The connection between memories and what we eat is a strong one. If I wanted I could recall my entire life as a timeline through what I ate, or just foods I remember, each particular thing imprinted for a reason only my esculent oriented brain could tell you. Wild mushrooms are no exception, and the memories connected with them even more vivid for those that hunt them. I bet anyone who’s picked a morel can probably tell you about the first time they ate them, where they were, who they were with, and how they were prepared.
This salad isn’t a memory of mine, it’s my girlfriends.
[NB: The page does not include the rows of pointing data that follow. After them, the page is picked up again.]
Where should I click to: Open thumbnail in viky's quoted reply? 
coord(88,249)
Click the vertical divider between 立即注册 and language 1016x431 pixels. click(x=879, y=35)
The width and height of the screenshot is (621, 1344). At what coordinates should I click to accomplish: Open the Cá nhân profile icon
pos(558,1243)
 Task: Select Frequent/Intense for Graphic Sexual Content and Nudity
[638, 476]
When she arrived in France to study abroad for a semester as a teenager, one of the first things she did was go to a little bistro and get something to eat. Here’s the story she told me.
It was her first night in Paris as a Fulbright scholar, she didn’t have much money, but took a little of what she had to treat herself to dinner. She walked around for a while and found an inviting looking bistro filled with dim, romantic lighting, that classic French restaurant music and lots of cool looking French people, it felt comfortable, a welcoming sight in the new country she’d be calling home for a time.
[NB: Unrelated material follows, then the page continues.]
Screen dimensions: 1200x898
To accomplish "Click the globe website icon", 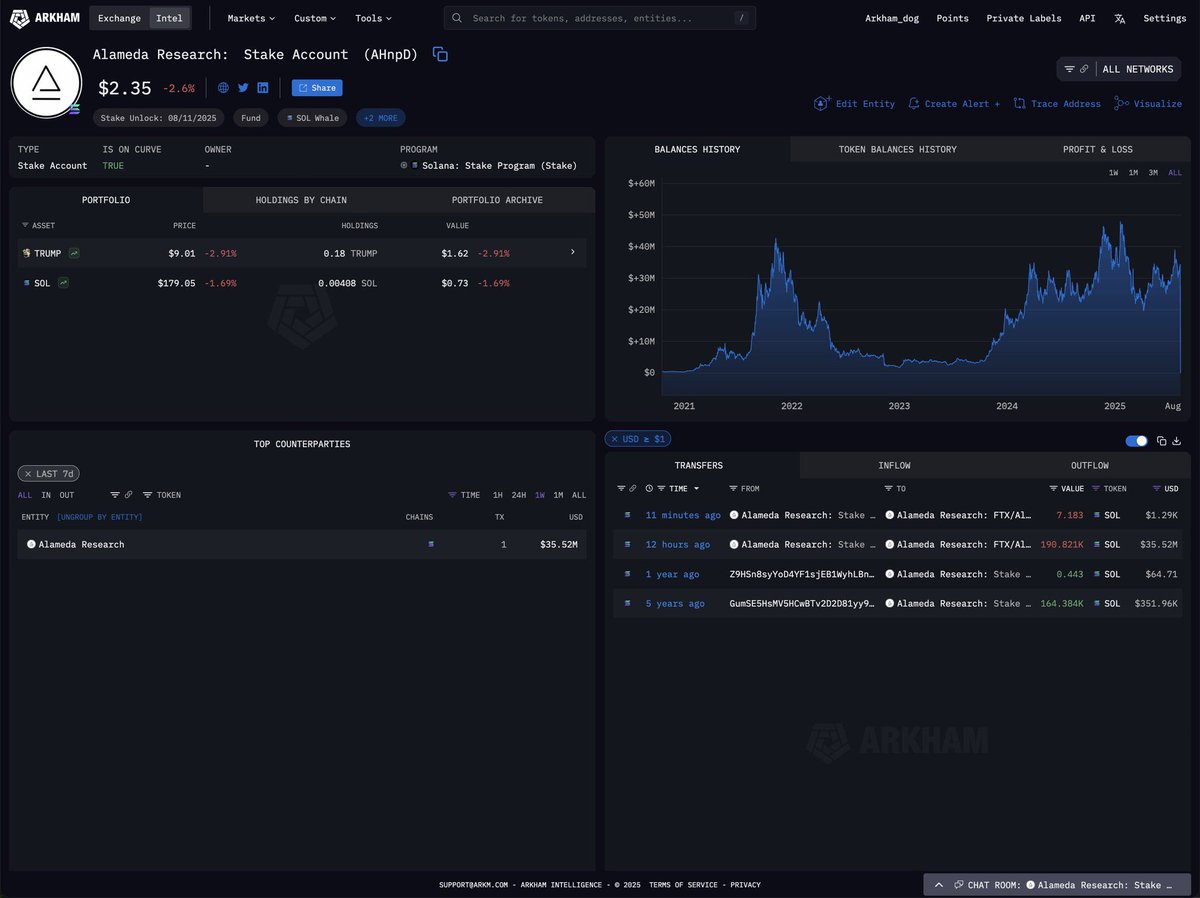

Her French was still a little choppy, and she remembered feeling self-conscious about it talking to her waiter, a calm older gentleman. She asked him what she should order, and he told her about a salad they were serving with morilles (moh-reez), or morels. She didn’t know all of the other ingredients on the menu, but she knew morels from back home in Wisconsin. Being a little homesick, she ordered the salad and the nicest glass of French wine she could afford.
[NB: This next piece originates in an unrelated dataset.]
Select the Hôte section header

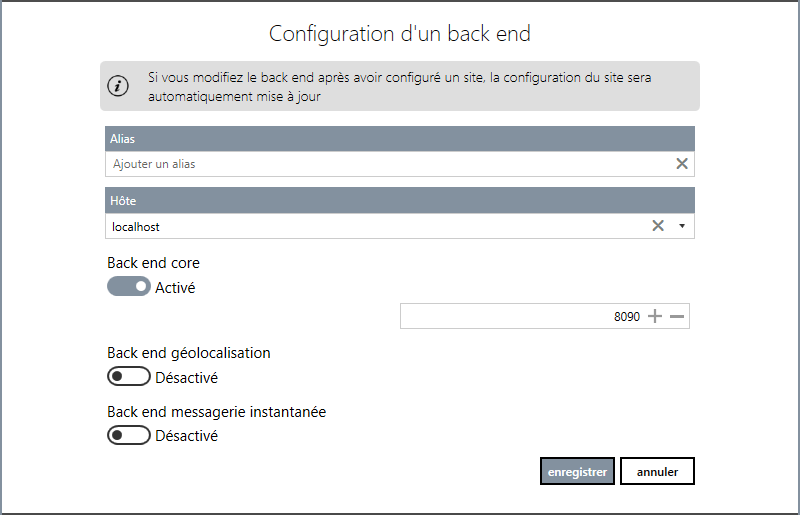pyautogui.click(x=399, y=201)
When the salad arrived, she could smell the steaming morels, drenched in butter and smothering a grilled slice of pain de campagna (google boule for a picture of the classic loaf the restaurant used) along with melted goat cheese.
She ate her morel salad, divvying up every last piece of cheese toast, lettuce and morels equally so that every bite was perfect. She washed down the salad with the rest of the wine and went out into the night happy, and satisfied.
It’s fascinating to me how a nudge or question about food memories can bring you immediately back into the moment, into the memory. I could’ve closed my eyes and been in the little bistro with her while I listened to all the details.
For her, the morels were a little taste of home, a little something new and seemed to me a sort of symbol of her stay in France, which ended up being a personal journey that would influence her the rest of her life, and consequentially through her work being a writer and editor, the lives of millions of people in the years to follow.
French Morel Mushroom Salad
A great variation would be to get some really nice French cheese to melt on the toast here. St Marcellin, a brie, boucheron, or another of your choice would be great. I use my favorite chevre (from Donnay dairy) because it’s what I had on hand, but you’d be rewarded for going out of your way to get a little bit of something special.
Serves 2 as a light entree
- 4 ounces fresh morel mushrooms
- 4 ounces fresh slab bacon (optional, but recommended)
- 3 tablespoons unsalted butter
- Fresh cut chives, sliced 1/4 inch, to taste
- 1/4 cup red wine vinegar
- Kosher salt and fresh ground black pepper, to taste
- 6 ounces, highest quality salad greens you can find, a mix of tender sweet lettuces, washed, and dried. I like varieties like deer tongue, speckled romaine, oak leaf and small butterhead.
- 2 slices of rustic French boule, or another bread you like, cut into 1/2 inch slices +a little flavorless oil for grilling
- 1/4 cup soft, spreadable chevre (if your chevre isn’t spreadable I loosen it by stirring in a little heavy cream)
- Trim, clean and rinse the morels if needed to remove any grit, then allow to dry on towels.
- Dice the bacon into 1/2 inch cubes, then cook slowly in a heavy pan, like a cast iron skillet or 10 inch saute pan, add the vinegar to the pan and cook for a few minutes, then pour the bacon-vinegar mixture into a small bowl and reserve.
- Wipe out the pan so you can cook the morels in it. Meanwhile, oil and grill the bread or fry in a pan (it’s better grilled). Melt the butter in the pan and add the morels and cook until any juices have evaporated and the morels are caramelized, season the morels to taste with salt and pepper.
- To plate the salad toss the vinegar-bacon dressing with the lettuces, adjust the seasoning as needed, then divide the salad evenly between two room temperature plates. Take a piece of hot grilled toast and smear with some of the goat cheese, then put on top of the salad, and divide the morels evenly between the two pieces of toast on each plate. Sprinkle each plate generously with the chives and serve immediately.